At this point, the mechanistic basis for changes in movement of Daphnia in response to changing Ca concentrations is unclear. It could be the case that development is compromised when individuals are exposed to low levels of Ca, leading to small body size [11] and, consequently, reduced swimming ability [32]. In addition, variation in Ca uptake capacity has been linked with changes in locomotor activity in crustaceans [43] and it is therefore reasonable to assume such a link in Daphnia. More importantly, new insights into the mechanisms of Ca uptake in Daphnia [13,44,45] might shed further light on the interaction between Ca and temperature. For example, low temperatures may increase intracellular calcium concentrations by preventing calcium from exiting the cell, further affecting cell excitability.
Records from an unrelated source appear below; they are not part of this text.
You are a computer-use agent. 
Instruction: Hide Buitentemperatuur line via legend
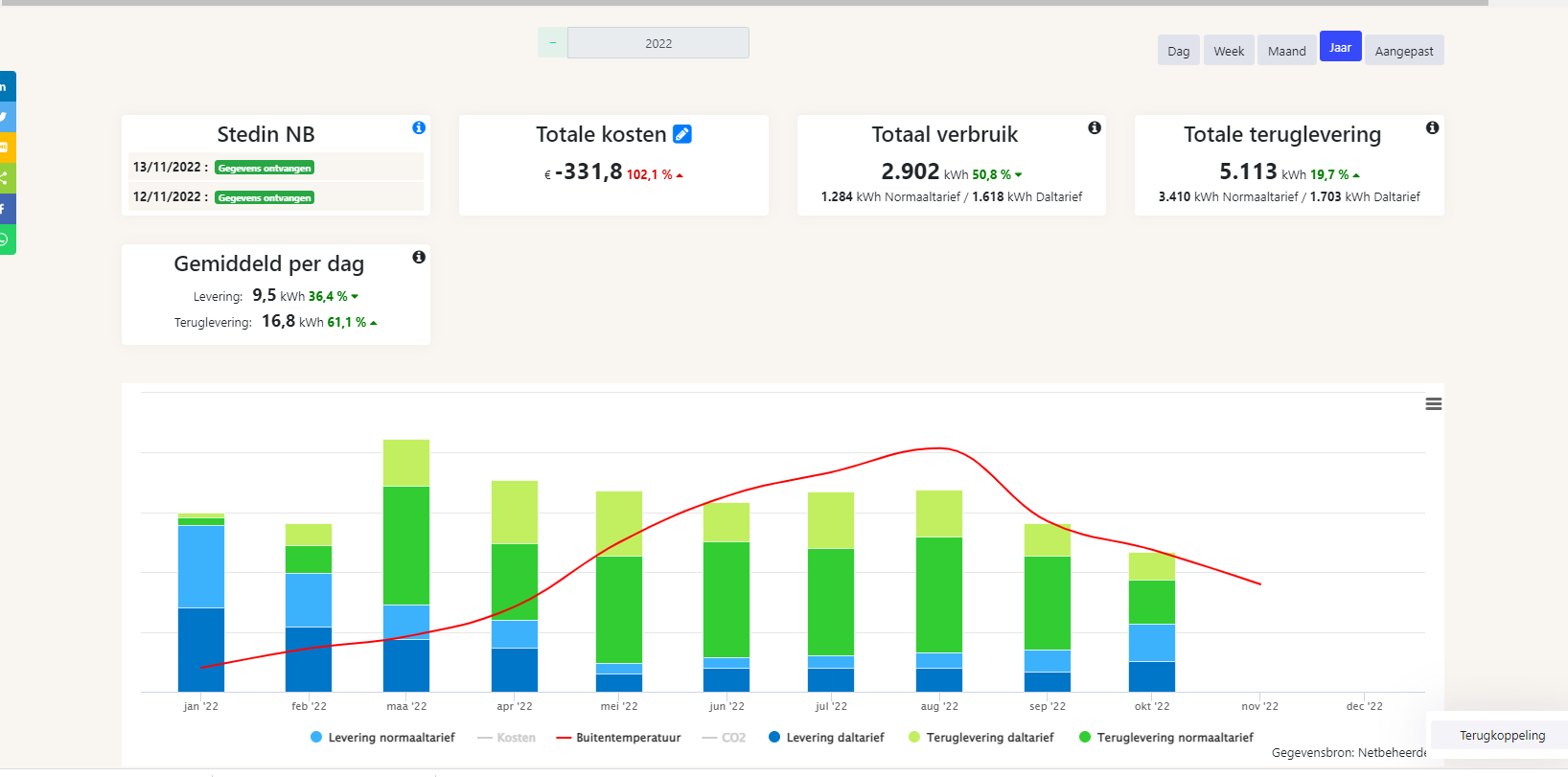[x=618, y=738]
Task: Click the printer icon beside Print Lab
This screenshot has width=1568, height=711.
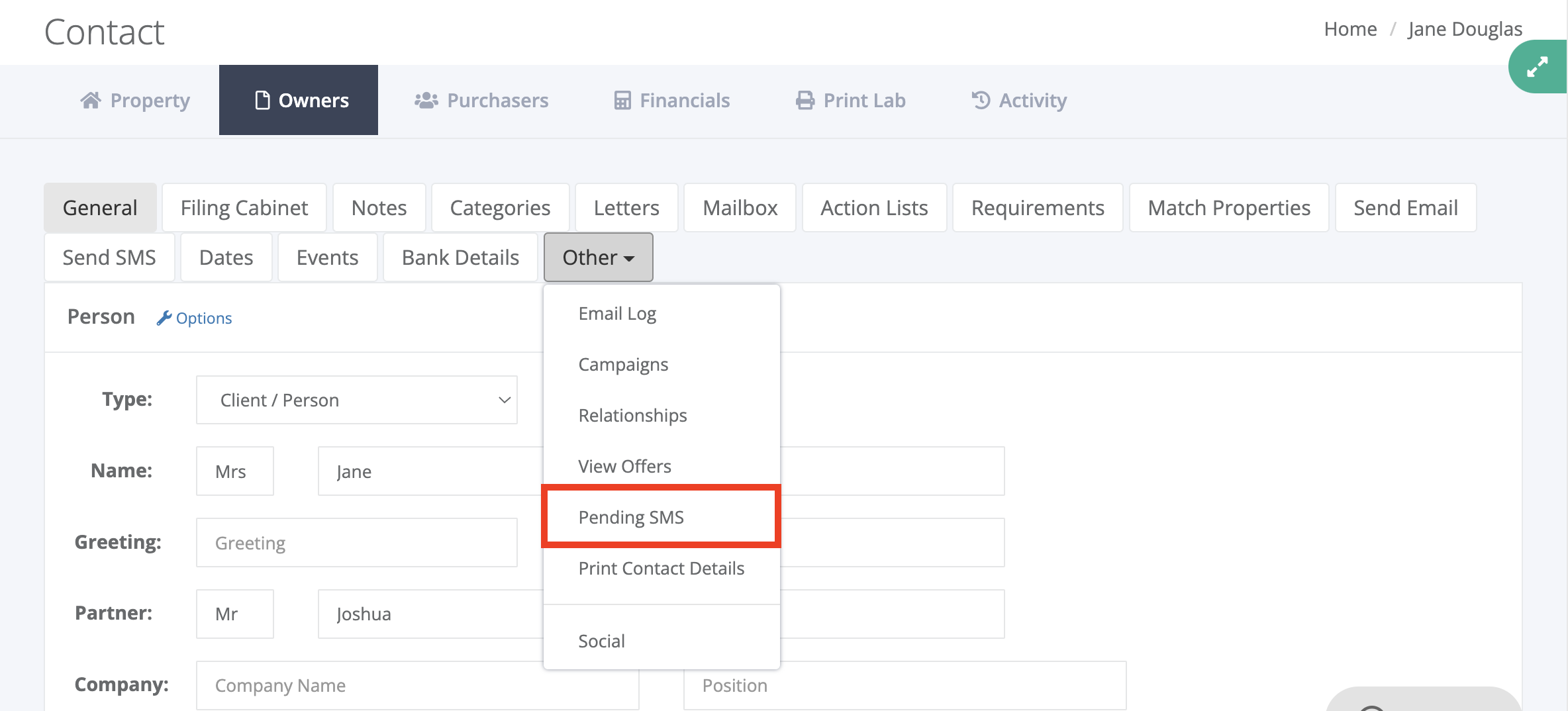Action: [805, 100]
In muscle cells, high intracellular [Ca2+] can decrease adenosine triphosphate availability. Both responses can lead to reduced muscle contractions and consequently reduced locomotor ability.

So far, studies trying to understand the ecological consequences of low Ca in natural lakes have focused on the effects of Ca on fecundity and survival [7,11,13]. According to our study, low Ca could also negatively impact the behaviour of aquatic invertebrates, which is probably owing to the negative impacts of low Ca on development (e.g. small body size and/or Ca uptake capacity). Daphnia species perform daily movement into the water column to avoid predation and increase feeding, growth and reproduction [15,16,46,47]. Thus, it is also likely that the recent decline in abundance of Ca-rich species could be in part explained by the inability of individuals to track resources or escape from predators when exposed to low Ca, which has been experimentally demonstrated [48].
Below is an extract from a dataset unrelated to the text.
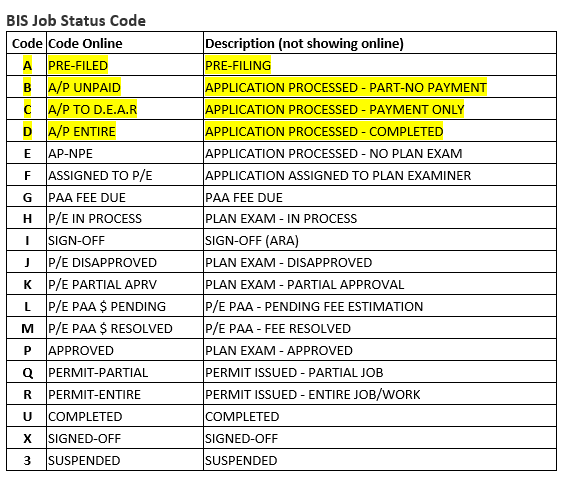581x486 pixels.
Task: Click 'ASSIGNED TO P/E' cell
Action: coord(125,175)
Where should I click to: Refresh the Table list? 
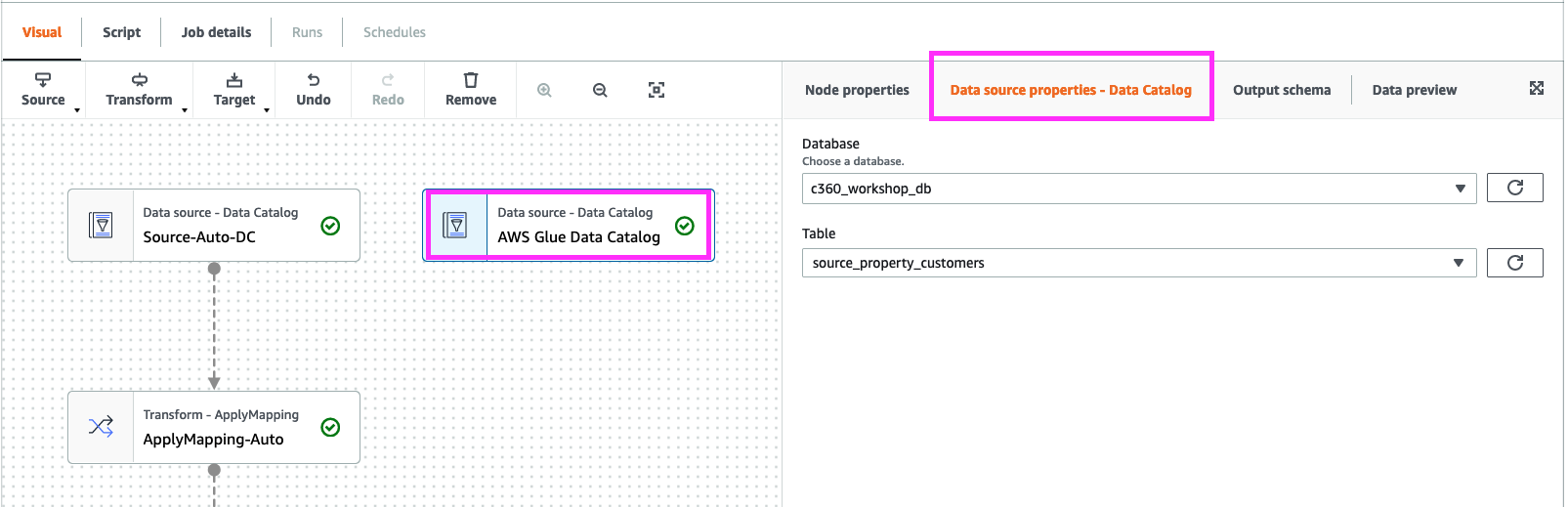point(1514,263)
Aquatic ecosystems worldwide are experiencing an increase in water temperature, which is expected to alter ecological processes of natural populations, in addition to the well-described changes in distribution, seasonal phenology and morphology of many species [22,27,28,49-51]. Ca limitation is now a recognized threat because of documented decline in soft water lakes in both North America and Europe [6,52]. As a consequence, Daphnia species, the keystone herbivores in pelagic food webs, have been nearly extirpated in many lakes in North America [6]. Here, we show that, under laboratory conditions, these two important environmental stressors interact to affect movement behaviour of D. magna.

Although the levels of both temperature and Ca used in our experiment are typical of many boreal lakes [6,11,52], we believe it will be important in future studies to investigate how clones from natural lakes respond to these stressors. Individuals from natural populations might be better adapted to low Ca and changes in temperature than laboratory populations [11]. Whether these adaptations are plastic or genetic responses to environmental conditions, they both could influence the response of Daphnia to stressful situations. In addition, Ca could also interact with other elements to affect the behaviour of aquatic invertebrates. For example, many low-calcium lakes are also contaminated with copper, which has been shown to be less toxic at low Ca concentrations [45] and phosphorus, another nutrient that has been in decline in boreal lakes, can also interact with Ca to affect individual growth and survival [53]. Nevertheless, our study is the first, to the best of our knowledge, to show that the synergistic effects of temperature and Ca better explain variation in movement rates by aquatic invertebrates.